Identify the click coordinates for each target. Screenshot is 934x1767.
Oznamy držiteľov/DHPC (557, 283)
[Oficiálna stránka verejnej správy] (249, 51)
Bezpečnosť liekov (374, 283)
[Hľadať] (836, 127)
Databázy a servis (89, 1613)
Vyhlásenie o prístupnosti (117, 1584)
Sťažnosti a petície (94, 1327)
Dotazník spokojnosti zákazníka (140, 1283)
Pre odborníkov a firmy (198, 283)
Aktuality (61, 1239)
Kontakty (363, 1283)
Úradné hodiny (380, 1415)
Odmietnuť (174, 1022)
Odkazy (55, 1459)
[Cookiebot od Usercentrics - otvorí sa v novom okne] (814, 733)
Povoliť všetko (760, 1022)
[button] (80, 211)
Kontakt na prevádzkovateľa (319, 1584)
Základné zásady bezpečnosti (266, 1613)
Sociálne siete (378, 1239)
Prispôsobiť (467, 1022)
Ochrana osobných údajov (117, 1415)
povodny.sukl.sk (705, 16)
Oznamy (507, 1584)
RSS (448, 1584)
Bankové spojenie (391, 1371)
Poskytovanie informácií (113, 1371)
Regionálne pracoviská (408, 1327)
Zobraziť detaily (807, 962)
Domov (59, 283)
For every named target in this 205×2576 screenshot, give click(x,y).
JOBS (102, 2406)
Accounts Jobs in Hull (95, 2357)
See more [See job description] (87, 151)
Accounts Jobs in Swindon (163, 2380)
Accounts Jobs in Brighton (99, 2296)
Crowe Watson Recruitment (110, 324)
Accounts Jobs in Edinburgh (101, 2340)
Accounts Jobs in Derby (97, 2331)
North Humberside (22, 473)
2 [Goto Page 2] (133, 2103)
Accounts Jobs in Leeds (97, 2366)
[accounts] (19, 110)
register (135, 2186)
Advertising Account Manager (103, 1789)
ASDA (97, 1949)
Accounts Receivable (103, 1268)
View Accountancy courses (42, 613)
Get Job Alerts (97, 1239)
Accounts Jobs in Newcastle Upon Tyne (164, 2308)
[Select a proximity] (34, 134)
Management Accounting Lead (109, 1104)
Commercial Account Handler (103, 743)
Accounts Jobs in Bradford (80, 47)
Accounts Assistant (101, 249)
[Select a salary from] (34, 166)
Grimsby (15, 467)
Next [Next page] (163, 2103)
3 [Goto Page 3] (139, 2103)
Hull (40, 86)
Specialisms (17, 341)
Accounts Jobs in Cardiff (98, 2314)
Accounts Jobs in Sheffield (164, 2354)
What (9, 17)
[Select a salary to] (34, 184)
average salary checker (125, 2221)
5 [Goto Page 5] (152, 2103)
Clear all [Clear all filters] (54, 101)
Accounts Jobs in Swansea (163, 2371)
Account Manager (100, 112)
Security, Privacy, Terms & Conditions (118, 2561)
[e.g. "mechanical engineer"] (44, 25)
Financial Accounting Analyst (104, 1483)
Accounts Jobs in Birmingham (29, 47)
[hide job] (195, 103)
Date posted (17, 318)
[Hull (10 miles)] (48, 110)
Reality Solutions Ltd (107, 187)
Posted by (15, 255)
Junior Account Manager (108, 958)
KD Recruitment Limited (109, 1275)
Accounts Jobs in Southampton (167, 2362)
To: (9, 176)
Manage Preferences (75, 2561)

****************

■ AIM:
Please return all of the records above line for line, unchanged.

■ RESULT FOR THIS EXERCISE:
Identify the click coordinates for each target. Screenshot is 934x1767.
Oznamy držiteľov/DHPC (557, 283)
[Oficiálna stránka verejnej správy] (249, 51)
Bezpečnosť liekov (374, 283)
[Hľadať] (836, 127)
Databázy a servis (89, 1613)
Vyhlásenie o prístupnosti (117, 1584)
Sťažnosti a petície (94, 1327)
Dotazník spokojnosti zákazníka (140, 1283)
Pre odborníkov a firmy (198, 283)
Aktuality (61, 1239)
Kontakty (363, 1283)
Úradné hodiny (380, 1415)
Odmietnuť (174, 1022)
Odkazy (55, 1459)
[Cookiebot od Usercentrics - otvorí sa v novom okne] (814, 733)
Povoliť všetko (760, 1022)
[button] (80, 211)
Kontakt na prevádzkovateľa (319, 1584)
Základné zásady bezpečnosti (266, 1613)
Sociálne siete (378, 1239)
Prispôsobiť (467, 1022)
Ochrana osobných údajov (117, 1415)
povodny.sukl.sk (705, 16)
Oznamy (507, 1584)
RSS (448, 1584)
Bankové spojenie (391, 1371)
Poskytovanie informácií (113, 1371)
Regionálne pracoviská (408, 1327)
Zobraziť detaily (807, 962)
Domov (59, 283)
For every named target in this 205×2576 screenshot, give click(x,y).
JOBS (102, 2406)
Accounts Jobs in Hull (95, 2357)
See more [See job description] (87, 151)
Accounts Jobs in Swindon (163, 2380)
Accounts Jobs in Brighton (99, 2296)
Crowe Watson Recruitment (110, 324)
Accounts Jobs in Edinburgh (101, 2340)
Accounts Jobs in Derby (97, 2331)
North Humberside (22, 473)
2 [Goto Page 2] (133, 2103)
Accounts Jobs in Leeds (97, 2366)
[accounts] (19, 110)
register (135, 2186)
Advertising Account Manager (103, 1789)
ASDA (97, 1949)
Accounts Receivable (103, 1268)
View Accountancy courses (42, 613)
Get Job Alerts (97, 1239)
Accounts Jobs in Newcastle Upon Tyne (164, 2308)
[Select a proximity] (34, 134)
Management Accounting Lead (109, 1104)
Commercial Account Handler (103, 743)
Accounts Jobs in Bradford (80, 47)
Accounts Assistant (101, 249)
[Select a salary from] (34, 166)
Grimsby (15, 467)
Next [Next page] (163, 2103)
3 [Goto Page 3] (139, 2103)
Hull (40, 86)
Specialisms (17, 341)
Accounts Jobs in Cardiff (98, 2314)
Accounts Jobs in Sheffield (164, 2354)
What (9, 17)
[Select a salary to] (34, 184)
average salary checker (125, 2221)
5 [Goto Page 5] (152, 2103)
Clear all [Clear all filters] (54, 101)
Accounts Jobs in Swansea (163, 2371)
Account Manager (100, 112)
Security, Privacy, Terms & Conditions (118, 2561)
[e.g. "mechanical engineer"] (44, 25)
Financial Accounting Analyst (104, 1483)
Accounts Jobs in Birmingham (29, 47)
[hide job] (195, 103)
Date posted (17, 318)
[Hull (10 miles)] (48, 110)
Reality Solutions Ltd (107, 187)
Posted by (15, 255)
Junior Account Manager (108, 958)
KD Recruitment Limited (109, 1275)
Accounts Jobs in Southampton (167, 2362)
To: (9, 176)
Manage Preferences (75, 2561)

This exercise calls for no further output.